What about Birch? Who make the best birch kits?

KamaK

Platinum Member
Worth a mention is that Gretsch made a Renown Birch, as well as doing a few runs out of other semi-interesting woods in the Purewood line (IIRC Oak, Hickory, Wenge, Mahogany, and Beech).

While I wouldn't rate these as "The Best", they are perhaps the best birch drum for Gretsch enthusiasts looking for a birch kit.
 

LeftyDoug

Senior Member
I have a set of Japanese made Tama Starclassic Performers (all birch) from around 2003 and I would put that kit up against almost any birch kit in terms of sound and quality. The hardware is excellent with diecast hoops and there is just nothing cheap about them. Finish is a nice honey amber lacquer.
 

incrementalg

Gold Member
My birch experience is limited to owning a Pearl BLX and spending some time with a friend's Recording Customs. Two very different sounding birch sets, IMO. The pearls highlighted the quintessential birch sound I always read about. Accentuated highs and lows, with scooped out mids....almost to a fault due to lack of mid range presence. The recording customs had more warmth than the Pearls and didn't accentuate the highs and lows as drastically....they were more centered sounding. Both nice birch sets, but with very different sounds.

It all depends on what you're looking for in a birch set.
 

adamosmianski

Senior Member
As everyone has already mentioned, the Recording Customs are a classic choice. I've also got a set of Birch Custom Absolutes that I love.

Worth a mention is that Gretsch made a Renown Birch, as well as doing a few runs out of other semi-interesting woods in the Purewood line (IIRC Oak, Hickory, Wenge, Mahogany, and Beech).

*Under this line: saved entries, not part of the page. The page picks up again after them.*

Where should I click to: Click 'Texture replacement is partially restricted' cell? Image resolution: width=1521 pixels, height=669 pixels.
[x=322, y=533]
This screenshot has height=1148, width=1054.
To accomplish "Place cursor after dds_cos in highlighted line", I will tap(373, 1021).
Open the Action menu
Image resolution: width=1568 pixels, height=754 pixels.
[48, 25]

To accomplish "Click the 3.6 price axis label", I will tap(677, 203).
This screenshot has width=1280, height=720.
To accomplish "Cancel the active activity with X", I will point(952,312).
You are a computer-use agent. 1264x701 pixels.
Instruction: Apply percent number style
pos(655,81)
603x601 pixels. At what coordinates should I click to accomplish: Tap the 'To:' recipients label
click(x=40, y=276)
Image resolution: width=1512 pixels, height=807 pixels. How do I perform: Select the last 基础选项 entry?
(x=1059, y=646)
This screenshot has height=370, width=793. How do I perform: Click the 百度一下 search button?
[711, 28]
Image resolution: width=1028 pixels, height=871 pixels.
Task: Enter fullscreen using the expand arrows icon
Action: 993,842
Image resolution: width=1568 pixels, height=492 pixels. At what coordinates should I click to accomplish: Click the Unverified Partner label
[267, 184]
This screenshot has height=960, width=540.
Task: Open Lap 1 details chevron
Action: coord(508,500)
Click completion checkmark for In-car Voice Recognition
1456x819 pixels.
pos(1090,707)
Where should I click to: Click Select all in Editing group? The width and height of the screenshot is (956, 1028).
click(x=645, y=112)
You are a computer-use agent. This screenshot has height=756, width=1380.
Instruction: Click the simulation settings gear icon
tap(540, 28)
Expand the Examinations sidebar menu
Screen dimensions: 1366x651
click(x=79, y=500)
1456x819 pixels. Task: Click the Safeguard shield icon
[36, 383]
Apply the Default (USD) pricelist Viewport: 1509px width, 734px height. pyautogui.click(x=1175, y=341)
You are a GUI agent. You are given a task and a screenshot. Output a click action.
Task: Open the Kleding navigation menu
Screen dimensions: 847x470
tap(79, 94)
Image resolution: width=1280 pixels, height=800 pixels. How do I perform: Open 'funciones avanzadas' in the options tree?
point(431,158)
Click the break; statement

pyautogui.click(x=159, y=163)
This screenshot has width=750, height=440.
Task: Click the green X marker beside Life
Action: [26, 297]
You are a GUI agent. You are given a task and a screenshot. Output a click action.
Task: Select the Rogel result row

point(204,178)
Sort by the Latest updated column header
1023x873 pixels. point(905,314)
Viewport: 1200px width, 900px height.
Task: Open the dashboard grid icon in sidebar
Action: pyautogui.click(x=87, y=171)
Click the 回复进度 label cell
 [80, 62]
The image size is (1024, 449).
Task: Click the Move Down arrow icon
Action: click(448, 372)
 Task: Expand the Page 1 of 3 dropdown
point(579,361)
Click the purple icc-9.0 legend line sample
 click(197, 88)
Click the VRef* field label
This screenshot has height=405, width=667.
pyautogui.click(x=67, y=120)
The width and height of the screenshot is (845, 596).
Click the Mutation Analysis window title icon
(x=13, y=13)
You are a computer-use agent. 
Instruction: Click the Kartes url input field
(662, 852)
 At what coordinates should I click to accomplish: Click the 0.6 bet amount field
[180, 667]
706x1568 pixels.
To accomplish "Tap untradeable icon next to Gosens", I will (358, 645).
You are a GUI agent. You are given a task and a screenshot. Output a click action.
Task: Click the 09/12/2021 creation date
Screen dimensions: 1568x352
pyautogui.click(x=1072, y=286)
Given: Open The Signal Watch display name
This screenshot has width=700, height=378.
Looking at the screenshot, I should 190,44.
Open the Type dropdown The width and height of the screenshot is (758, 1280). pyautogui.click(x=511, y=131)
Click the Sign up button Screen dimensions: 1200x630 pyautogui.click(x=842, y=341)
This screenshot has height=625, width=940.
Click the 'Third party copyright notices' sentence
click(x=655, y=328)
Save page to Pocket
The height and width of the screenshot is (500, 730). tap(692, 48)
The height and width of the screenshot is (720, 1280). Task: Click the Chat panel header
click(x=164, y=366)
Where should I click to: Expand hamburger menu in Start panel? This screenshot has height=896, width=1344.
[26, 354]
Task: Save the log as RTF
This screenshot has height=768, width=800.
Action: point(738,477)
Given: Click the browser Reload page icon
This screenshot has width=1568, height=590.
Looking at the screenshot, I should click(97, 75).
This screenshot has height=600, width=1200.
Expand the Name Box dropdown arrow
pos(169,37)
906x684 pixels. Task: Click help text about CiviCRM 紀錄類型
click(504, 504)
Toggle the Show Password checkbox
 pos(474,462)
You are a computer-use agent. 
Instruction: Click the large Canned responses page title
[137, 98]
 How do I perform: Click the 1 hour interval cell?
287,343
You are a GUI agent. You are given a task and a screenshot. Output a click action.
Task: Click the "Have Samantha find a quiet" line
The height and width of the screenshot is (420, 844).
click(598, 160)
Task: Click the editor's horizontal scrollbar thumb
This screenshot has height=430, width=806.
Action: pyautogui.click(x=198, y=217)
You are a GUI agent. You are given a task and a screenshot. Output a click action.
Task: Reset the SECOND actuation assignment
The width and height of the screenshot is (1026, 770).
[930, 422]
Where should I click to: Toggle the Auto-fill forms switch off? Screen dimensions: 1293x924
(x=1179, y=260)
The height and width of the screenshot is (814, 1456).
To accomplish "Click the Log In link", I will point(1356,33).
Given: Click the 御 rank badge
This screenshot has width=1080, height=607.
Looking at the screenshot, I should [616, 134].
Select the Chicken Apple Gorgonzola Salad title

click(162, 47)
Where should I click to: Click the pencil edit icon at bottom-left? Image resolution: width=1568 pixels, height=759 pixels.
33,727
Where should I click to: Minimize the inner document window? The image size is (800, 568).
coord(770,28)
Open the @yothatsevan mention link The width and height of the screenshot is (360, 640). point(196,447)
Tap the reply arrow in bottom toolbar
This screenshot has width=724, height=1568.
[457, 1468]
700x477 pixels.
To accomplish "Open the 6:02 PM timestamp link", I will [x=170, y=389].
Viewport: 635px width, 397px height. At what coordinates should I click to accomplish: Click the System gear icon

While I wouldn't rate these as "The Best", they are perhaps the best birch drum for Gretsch enthusiasts looking for a birch kit.
I forgot about these! They are actually pretty cool.
 

iCe

Senior Member
...than the Pearls and didn't accentuate the highs and lows as drastically....they were more centered sounding. Both nice birch sets, but with very different sounds.
I think you really nicely described what i was trying to say!
 

Jeremy Bender

Platinum Member
The best sounding birch snare drum I ever heard was by Joyful Noise Drum Co. built from a piece of wood that was hundreds of years old-recovered from an ice cold lake. It had an incredible sound and dynamic range.
I didn't have the bread at the time to take it home with me :(
 
Last edited:

RickP

Gold Member
The Sonor Protean snare rekindled my admiration for birch shells. This snare may have the widest tuning range of any snare I have ever owned.
I had already chimed in about the Sonor SQ1 kits being my favourite birch drums, thought I would add my two cents about my favourite birch shell snare.
I have owned a couple Yamaha RC kits ( Sakae made) and loved the toms and disliked the bass drums. The SQ1 bass drums are super and so are the toms.
 

MusiQmaN

Platinum Member
The Sonor Protean snare rekindled my admiration for birch shells. This snare may have the widest tuning range of any snare I have ever owned.
I had already chimed in about the Sonor SQ1 kits being my favourite birch drums, thought I would add my two cents about my favourite birch shell snare.
I have owned a couple Yamaha RC kits ( Sakae made) and loved the toms and disliked the bass drums. The SQ1 bass drums are super and so are the toms.
The new RC’s solved that issue. I always had the same sentiment.
 

arpic75

Well-known member
Because I love to argue semantics, which one of the 52 species of European and Chinese birch are we referring? Or is it one of the 16 different NA species? This information would be highly pertinent to the basic argument as the geographic location and growing climate vary across all the species and would thus create different characteristics within the wood.
I'd be willing to bet there's maybe one person at the manufacturer who can accurately identify the species used and even then I bet it's not consistent unless they have their own arboretums.

All that being said, I love the sound of my XPKs, birch/eucalyptus hybrid shell. (and no, I have no idea what species of birch)
 

cbphoto

Gold Member
which one of the 52 species of European and Chinese birch are we referring? Or is it one of the 16 different NA species? This information would be highly pertinent to the basic argument as the geographic location and growing climate vary across all the species and would thus create different characteristics within the wood.
Indeed. Someone on this forum made a remark disparaging Japanese birch wood, but didn’t specify if it was soft, dry, etc.